Wenn man in der Region währschaft essen gehen will, ist man im Gasthaus St. Meinrad im Kanton Schwyz richtig. Das weiss offenbar auch Alice Weidel von der deutschen Rechtspartei AfD, die sich dort im Spätsommer mit Ex-Bundesrat Ueli Maurer von der SVP traf. In der Idylle des Voralpengebiets rund um den Wallfahrtsort Einsiedeln, mit der Schwarzen Madonna in der Klosterkirche, trafen sich die beiden ungleichen Rechtsaussen im besagten Lokal, das unweit des schweizerischen Wohnorts von Weidel liegt.

Vor einigen Jahren zog die Co-Vorsitzende der AfD-Fraktion im deutschen Bundestag mit ihrer Lebenspartnerin und ihren Kindern aus Biel im Kanton Bern nicht ganz freiwillig in das katholisch-konservative Einsiedeln. Hier «fühlen wir uns sehr wohl, hier kennt man uns», wie die Partnerin von Weidel freimütig in einem Interview hervorhob. Dies kam nicht von ungefähr, wurden sie doch aus dem eher städtisch-migrantischen Biel mehr oder weniger rausgeekelt. Und hier nun, mit Blick in die Schweizer Hochalpen, trafen sich Alice Weidel und Ueli Maurer beim währschaften Essen, angeblich geheim, um was zu besprechen. Offizielle Verlautbarungen gab es nicht. Aber genügend politische Gemeinsamkeiten zwischen der SVP und der AfD sind bekannt.

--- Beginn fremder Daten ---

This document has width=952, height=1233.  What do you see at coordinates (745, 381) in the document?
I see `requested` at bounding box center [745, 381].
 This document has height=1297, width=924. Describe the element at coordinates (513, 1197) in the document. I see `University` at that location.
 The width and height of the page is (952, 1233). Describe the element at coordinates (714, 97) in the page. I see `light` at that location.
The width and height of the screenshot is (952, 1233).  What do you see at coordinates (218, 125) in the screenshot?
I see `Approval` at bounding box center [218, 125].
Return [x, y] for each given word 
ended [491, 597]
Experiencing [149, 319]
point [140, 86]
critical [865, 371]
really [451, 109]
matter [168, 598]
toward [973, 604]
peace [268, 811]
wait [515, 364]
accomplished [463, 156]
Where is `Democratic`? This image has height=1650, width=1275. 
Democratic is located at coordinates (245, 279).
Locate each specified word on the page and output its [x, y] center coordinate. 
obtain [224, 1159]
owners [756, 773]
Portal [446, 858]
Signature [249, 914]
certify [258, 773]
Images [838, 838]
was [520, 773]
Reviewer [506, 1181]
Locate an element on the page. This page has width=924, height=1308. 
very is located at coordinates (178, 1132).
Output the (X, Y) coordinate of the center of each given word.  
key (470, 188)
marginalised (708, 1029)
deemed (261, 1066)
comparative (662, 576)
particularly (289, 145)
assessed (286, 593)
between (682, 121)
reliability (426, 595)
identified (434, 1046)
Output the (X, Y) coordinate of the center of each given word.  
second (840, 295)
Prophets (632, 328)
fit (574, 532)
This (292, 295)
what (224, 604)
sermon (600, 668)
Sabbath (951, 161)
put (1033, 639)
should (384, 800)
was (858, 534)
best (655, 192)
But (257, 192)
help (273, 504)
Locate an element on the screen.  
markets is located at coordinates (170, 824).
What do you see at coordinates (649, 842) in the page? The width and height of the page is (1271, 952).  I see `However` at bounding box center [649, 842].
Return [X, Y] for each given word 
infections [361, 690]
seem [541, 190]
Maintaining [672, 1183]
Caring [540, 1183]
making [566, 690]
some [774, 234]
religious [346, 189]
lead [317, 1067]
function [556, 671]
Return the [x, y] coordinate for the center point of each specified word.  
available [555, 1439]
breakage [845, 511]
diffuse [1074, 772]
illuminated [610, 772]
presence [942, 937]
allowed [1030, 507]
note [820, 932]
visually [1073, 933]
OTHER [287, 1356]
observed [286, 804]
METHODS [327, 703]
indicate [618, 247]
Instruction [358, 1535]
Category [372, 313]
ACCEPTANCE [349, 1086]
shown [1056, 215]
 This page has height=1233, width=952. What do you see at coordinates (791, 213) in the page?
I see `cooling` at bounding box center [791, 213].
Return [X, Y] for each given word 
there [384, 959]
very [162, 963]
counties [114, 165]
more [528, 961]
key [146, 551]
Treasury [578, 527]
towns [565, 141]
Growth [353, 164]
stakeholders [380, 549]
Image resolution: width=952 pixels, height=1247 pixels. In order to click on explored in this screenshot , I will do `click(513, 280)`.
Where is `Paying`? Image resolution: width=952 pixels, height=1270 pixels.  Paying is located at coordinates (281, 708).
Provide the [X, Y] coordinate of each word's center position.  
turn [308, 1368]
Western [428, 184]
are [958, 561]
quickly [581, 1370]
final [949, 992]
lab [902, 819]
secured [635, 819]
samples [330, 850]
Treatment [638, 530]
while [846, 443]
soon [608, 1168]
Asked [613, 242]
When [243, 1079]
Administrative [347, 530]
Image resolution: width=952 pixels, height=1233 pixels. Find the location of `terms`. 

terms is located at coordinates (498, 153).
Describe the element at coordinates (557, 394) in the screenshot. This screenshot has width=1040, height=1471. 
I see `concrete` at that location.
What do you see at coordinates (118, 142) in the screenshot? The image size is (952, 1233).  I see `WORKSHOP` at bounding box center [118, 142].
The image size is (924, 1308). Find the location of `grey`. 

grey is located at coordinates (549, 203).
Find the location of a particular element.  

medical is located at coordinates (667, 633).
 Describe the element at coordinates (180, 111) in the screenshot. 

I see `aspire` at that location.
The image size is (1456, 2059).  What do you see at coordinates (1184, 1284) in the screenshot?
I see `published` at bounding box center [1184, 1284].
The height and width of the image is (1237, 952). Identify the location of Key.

Die deutschen Rechtsradikalen tummeln sich gerne in der Schweiz. Da gab es 2016 im grenznahen Kanton St. Gallen ein Rechtsrockkonzert mit 5’000 Teilnehmenden vornehmlich aus Deutschland, fast ausschliesslich deutschen Rechtsrockbands und organisiert von Thüringen aus. Nicht lange her, im Sommer 2022, trafen sich im Zürcher Oberland in einem Waldgelände Dutzende Rechtsradikale, vor allem aus Deutschland, in einem Pfadfinderheim. Ein prominentes Beispiel der rechtsradikalen Netzwerke in der Schweiz ist die Verbindung des Neonazis und NPD- (jetzt «Heimat»-) Strippenziehers Thorsten Heise aus Thüringen. Als dessen Sohn infolge eines Vorwurfs der Körperverletzung und des Raubes an einem Journalisten ins Visier der Ermittlung geriet, gelang ihm der Move ins Wallis, und Heise brachte seinen Sohn als Auszubildenden bei einem befreundeten Schweizer Neonazi-Unternehmer unter.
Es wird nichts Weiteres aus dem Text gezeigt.